Novas Histórias do Tempo da Velha Escola (MCCCLXXIX)

Leiria, 6 de outubro de 2043

Em 2023, educadores, sindicatos e universidades se uniram num esforço comum de “Defender a Escola Pública”, defendendo a continuidade de um projeto feito em equipe: o “Fazer a Ponte”. Já vos descrevi o Núcleo de Iniciação desse projeto. Junto, agora, uma síntese dos restantes. Em outra cartinha, entrarei em pormenores, pois o projeto evoluiu ao ponto de apenas considerar a existência de dois núcleos.

No Núcleo de Transição do período 1976-2004, algumas crianças permaneciam apenas o tempo necessário para reconstruírem os seus itinerários de aprendizagem. No encontro consigo e com os outros, a este núcleo chegavam crianças vindas de outras escolas. Vinham acompanhadas de relatórios elaborados por psicólogos, médicos, pedopsiquiatras. Careciam de tempo de adaptação.
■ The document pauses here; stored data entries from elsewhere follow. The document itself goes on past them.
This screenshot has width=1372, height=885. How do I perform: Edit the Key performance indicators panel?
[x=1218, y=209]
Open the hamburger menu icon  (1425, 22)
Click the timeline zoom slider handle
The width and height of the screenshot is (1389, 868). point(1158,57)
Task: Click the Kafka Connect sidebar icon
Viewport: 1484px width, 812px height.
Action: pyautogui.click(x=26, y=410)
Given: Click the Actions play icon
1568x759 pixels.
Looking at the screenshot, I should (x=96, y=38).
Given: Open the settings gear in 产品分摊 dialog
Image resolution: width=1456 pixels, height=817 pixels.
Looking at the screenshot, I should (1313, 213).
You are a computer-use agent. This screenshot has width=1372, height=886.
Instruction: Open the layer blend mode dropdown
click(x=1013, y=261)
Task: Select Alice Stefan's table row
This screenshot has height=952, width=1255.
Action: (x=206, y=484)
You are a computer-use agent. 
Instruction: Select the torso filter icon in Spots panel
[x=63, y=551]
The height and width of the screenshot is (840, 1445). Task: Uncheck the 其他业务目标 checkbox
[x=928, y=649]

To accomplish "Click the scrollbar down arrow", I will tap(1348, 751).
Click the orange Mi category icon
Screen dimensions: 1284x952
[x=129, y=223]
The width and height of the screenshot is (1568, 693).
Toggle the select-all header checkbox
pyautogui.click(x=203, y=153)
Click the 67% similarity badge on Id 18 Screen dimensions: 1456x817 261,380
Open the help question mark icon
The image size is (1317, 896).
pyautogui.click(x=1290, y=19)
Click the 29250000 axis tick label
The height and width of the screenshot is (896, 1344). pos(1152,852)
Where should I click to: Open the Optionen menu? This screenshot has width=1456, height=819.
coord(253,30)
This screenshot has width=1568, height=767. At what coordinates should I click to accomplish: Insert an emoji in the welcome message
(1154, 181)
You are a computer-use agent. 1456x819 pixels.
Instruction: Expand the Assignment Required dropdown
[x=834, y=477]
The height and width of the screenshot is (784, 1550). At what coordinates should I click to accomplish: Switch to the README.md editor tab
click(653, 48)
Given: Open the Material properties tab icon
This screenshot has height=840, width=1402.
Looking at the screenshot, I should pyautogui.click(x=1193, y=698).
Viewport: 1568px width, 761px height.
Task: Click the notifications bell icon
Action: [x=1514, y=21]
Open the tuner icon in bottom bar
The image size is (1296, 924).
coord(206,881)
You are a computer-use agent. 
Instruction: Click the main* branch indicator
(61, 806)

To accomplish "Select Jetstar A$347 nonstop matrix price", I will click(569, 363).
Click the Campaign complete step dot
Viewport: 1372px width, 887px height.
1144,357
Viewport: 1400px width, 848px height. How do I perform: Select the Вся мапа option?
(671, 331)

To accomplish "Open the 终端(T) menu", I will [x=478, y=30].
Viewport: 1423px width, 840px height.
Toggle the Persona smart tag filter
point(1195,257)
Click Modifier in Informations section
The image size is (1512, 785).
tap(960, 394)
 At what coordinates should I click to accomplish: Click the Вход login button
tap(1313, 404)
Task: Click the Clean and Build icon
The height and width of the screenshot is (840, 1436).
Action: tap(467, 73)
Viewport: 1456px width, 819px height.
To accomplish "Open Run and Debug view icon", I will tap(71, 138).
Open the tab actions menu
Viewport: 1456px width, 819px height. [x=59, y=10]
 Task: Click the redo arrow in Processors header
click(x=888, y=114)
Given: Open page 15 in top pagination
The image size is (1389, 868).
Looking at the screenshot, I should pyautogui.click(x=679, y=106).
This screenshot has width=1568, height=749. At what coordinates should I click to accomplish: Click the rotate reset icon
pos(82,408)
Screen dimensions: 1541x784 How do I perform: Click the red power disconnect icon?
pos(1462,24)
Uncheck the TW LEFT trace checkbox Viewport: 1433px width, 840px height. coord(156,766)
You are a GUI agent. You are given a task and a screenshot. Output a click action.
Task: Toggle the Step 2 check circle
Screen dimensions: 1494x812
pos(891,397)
Precisavam de tempo e de um tipo de atenção que lhes facultassem a recuperação da autoestima e uma integração plena na comunidade que as acolhia. 

Os sujeitos de aprendizagem – os jovens já eram o centro do processo de aprendizagem – do Núcleo de Desenvolvimento circulavam em total liberdade pelos diversos espaços de aprendizagem (já não havia salas de aula) e conviviam numa estrutura familiar, sem separação em ciclos ou anos de escolaridade. Pela aproximação a um contexto de cariz eminentemente acolhedor, afetivo, se minimizava os efeitos da transição para uma vida escolar “diferente”, onde novos e disponíveis amigos ofereciam condições de estabilidade emocional, em “trabalho de pares” e de equipe. 

Passemos ao espaço e ao tempo de aprender, citando, novamente, Freinet:

“Organizamos minuciosamente a vida da escola para que desta organização decorram naturalmente o equilíbrio e a harmonia.” 

O derrubar das paredes libertou alunos e professores da rigidez dos espaços tradicionais e acompanhou o derrube de outros muros. Juntamente com alterações arquitetónicas, outras opções organizacionais marcaram a rutura com o modelo tradicional de organização da escola, que considerávamos não respeitar as individualidades, nem favorecer o sucesso de todos. Transformamos um “gueto escolar” num nodo de uma rede de aprendizagem chamada comunidade.

Também abolimos os efeitos de mecanismos de aprovação/reprovação, por não lhe encontrarmos sentido numa escola em que se procurava que tudo se conjugasse para proporcionar condições de uma efetiva gestão flexível do currículo. 

Esta excecional abertura das condições de organização do trabalho escolar viabilizou a criação de condições de eliminação de escolhos, que a organização tradicional impunha ao desenvolvimento de um projeto singular de educação, em que se procura estabelecer a coerência entre as vertentes cultural, socializadora e personalizadora da educação. 

A rutura com o instrucionismo e o incremento de uma nova cultura de escola geraram consequências a vários níveis. A partilha de conhecimento e a interajuda passou a ser quotidiana e em todo o sistema de relações, em todos os espaços de aprendizagem, na comunidade, a partir do exemplo dado pelo trabalho em equipe dos professores. 

A vivência “inclusiva, integrada e integradora” assumia um carácter formativo, veiculava valores sociais e normas por todos assumidas e elaboradas com a participação de todos. Na Ponte dos idos de setenta, vivia-se, cultivava-se, respirava-se a delicadeza no trato, a suavidade na voz, a afabilidade para com o colega e amigo, a disponibilidade da escuta, a atenção ao outro, a capacidade de expor e de se expor. 

Se tudo isso fora realizado em 1976, por que razão não o seria… em 2023?